The internode communications is based on a Mellanox Infiniband EDR network, and the openmpi and IBM MPI Spectrum libraries are configured so to exploit the Mellanox Fabric Collective Accelerators (also on CUDA memories) and Messaging Accelerators.

nVIDIA GPUDirect technology is fully supported (shared memory, peer-to-peer, RDMA, async), enabling the use of CUDA-aware MPI. 

Modules environment

As usual, the software modules are collected in different profiles and organized by functional category (compilers, libraries, tools, applications,..).

The profiles are of two types,  “domain” type (chem, phys, lifesc,..) for the production activity and “programming” type (base and advanced)  for compilation, debugging and profiling activities. They can be loaded together.

The "Base" profile is the default one.
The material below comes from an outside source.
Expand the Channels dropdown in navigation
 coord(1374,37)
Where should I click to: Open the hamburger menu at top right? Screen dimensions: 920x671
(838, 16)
It is automatically loaded after login and it contains basic modules for the programming activities (xls, pgi and gnu compilers, math libraries, profiling and debugging tools,..).

If you want to use a module placed under others profiles, for example an application module, you will have to load the corresponding profile:

>module load profile/<profile name>
>module load autoload <module name>

For listing all profiles you have loaded use the following command:

>module list

In order to detect all profiles, categories and modules available on M100 the command “modmap” is available:

>modmap


Spack

...

Production environment

Since M100 is a general purpose system and it is used by several users at the same time, long production jobs must be submitted using a queuing system. This guarantees that the access to the resources is as fair as possible.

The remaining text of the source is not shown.